**WHAT THE TASK REQUIRES**:
Work out the number of lines in the listing that include the string "avatar". Reply with that number alone.

**DATASET EXTRACT**:
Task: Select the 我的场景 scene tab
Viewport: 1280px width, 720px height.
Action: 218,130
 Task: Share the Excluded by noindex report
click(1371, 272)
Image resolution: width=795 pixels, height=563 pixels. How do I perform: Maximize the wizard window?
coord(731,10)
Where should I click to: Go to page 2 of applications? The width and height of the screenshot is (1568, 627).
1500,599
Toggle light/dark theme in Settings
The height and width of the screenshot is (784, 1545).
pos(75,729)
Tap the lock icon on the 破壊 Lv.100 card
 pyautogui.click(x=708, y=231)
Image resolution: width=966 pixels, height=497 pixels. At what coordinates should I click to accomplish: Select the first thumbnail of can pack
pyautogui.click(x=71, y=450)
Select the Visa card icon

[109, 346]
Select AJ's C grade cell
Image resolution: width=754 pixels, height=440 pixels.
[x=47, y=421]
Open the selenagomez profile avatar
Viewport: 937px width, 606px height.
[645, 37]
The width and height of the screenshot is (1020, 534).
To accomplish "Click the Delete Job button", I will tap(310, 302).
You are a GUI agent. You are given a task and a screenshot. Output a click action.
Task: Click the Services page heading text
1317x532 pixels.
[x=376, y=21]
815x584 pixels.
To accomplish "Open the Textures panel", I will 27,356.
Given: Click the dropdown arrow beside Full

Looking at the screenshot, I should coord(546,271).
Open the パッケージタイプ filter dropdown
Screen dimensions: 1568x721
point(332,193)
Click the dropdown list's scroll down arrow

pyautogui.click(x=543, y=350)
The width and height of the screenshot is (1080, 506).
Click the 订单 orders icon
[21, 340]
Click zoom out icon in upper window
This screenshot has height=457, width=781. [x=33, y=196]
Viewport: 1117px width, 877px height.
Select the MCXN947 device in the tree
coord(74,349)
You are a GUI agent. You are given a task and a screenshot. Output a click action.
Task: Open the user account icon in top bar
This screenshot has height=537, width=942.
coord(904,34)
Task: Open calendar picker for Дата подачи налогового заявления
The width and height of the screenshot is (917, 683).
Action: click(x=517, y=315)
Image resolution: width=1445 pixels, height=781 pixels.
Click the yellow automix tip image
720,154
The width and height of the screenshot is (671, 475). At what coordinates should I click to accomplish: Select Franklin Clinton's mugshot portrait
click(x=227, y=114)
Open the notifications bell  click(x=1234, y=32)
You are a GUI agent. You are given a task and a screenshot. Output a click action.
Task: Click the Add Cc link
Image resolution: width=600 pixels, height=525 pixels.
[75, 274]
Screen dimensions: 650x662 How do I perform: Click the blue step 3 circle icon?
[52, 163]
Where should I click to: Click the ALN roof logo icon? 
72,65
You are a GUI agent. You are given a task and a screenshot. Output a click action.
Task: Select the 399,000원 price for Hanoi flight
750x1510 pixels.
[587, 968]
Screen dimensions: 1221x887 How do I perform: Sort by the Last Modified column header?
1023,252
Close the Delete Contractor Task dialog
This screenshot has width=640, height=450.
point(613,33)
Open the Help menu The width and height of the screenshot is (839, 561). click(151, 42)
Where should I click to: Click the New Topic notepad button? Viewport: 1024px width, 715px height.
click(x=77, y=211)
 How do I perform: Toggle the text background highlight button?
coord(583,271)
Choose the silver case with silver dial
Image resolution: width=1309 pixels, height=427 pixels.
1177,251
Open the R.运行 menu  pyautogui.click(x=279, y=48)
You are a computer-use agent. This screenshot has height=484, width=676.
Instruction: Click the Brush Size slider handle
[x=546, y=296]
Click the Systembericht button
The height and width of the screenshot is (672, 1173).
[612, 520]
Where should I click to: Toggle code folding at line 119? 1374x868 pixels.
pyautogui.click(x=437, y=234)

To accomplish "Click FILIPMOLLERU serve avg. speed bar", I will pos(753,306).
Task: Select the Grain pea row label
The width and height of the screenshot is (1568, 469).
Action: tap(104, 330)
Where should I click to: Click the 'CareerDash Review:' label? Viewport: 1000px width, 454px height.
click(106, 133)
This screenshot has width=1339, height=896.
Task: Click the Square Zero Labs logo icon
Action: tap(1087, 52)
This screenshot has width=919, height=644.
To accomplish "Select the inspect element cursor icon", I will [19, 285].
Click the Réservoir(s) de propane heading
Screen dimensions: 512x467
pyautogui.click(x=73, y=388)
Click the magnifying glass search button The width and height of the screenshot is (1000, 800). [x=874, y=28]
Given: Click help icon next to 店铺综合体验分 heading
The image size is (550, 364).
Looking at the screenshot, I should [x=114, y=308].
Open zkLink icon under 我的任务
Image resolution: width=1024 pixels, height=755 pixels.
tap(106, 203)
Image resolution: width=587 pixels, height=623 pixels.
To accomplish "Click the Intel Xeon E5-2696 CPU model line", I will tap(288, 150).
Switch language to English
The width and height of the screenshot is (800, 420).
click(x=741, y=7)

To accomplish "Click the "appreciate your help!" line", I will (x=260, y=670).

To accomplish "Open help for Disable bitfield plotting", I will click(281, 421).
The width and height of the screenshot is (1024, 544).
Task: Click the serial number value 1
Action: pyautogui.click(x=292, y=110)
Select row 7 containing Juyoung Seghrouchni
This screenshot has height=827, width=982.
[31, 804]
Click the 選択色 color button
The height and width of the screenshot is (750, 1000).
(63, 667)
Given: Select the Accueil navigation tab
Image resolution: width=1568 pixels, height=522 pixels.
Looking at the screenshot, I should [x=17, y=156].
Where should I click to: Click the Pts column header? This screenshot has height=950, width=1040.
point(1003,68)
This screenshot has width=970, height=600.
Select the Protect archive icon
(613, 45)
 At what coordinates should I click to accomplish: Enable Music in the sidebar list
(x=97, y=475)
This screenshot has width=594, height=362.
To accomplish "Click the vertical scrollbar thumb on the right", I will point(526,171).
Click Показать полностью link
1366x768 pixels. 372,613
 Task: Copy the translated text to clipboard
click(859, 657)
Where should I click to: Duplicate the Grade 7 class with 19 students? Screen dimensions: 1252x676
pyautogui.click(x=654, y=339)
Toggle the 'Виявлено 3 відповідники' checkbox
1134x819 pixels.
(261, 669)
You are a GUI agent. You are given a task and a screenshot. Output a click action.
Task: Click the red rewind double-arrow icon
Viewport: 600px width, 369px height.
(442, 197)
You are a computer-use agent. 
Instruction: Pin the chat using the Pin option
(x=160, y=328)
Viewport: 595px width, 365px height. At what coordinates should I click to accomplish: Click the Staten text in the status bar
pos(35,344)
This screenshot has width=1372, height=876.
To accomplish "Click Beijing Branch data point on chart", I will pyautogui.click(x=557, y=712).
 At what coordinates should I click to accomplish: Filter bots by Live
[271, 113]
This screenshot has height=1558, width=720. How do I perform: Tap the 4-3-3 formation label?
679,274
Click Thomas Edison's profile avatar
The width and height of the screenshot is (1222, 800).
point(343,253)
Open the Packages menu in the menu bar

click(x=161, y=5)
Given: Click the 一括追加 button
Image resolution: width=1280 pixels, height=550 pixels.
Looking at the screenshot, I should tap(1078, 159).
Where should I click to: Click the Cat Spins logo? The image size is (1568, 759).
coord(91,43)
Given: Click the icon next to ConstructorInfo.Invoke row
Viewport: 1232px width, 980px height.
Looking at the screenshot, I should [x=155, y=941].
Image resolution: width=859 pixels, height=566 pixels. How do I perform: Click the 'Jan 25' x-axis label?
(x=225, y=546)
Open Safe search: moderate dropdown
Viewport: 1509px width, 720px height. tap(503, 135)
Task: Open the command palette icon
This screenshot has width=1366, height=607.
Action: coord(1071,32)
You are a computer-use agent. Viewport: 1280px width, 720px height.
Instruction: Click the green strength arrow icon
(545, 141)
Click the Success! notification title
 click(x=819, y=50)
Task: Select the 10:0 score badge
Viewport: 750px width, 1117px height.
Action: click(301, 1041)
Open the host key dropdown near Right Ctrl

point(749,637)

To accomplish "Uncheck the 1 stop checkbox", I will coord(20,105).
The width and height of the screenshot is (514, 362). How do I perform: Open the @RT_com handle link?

**EXERCISE OUTPUT**:
2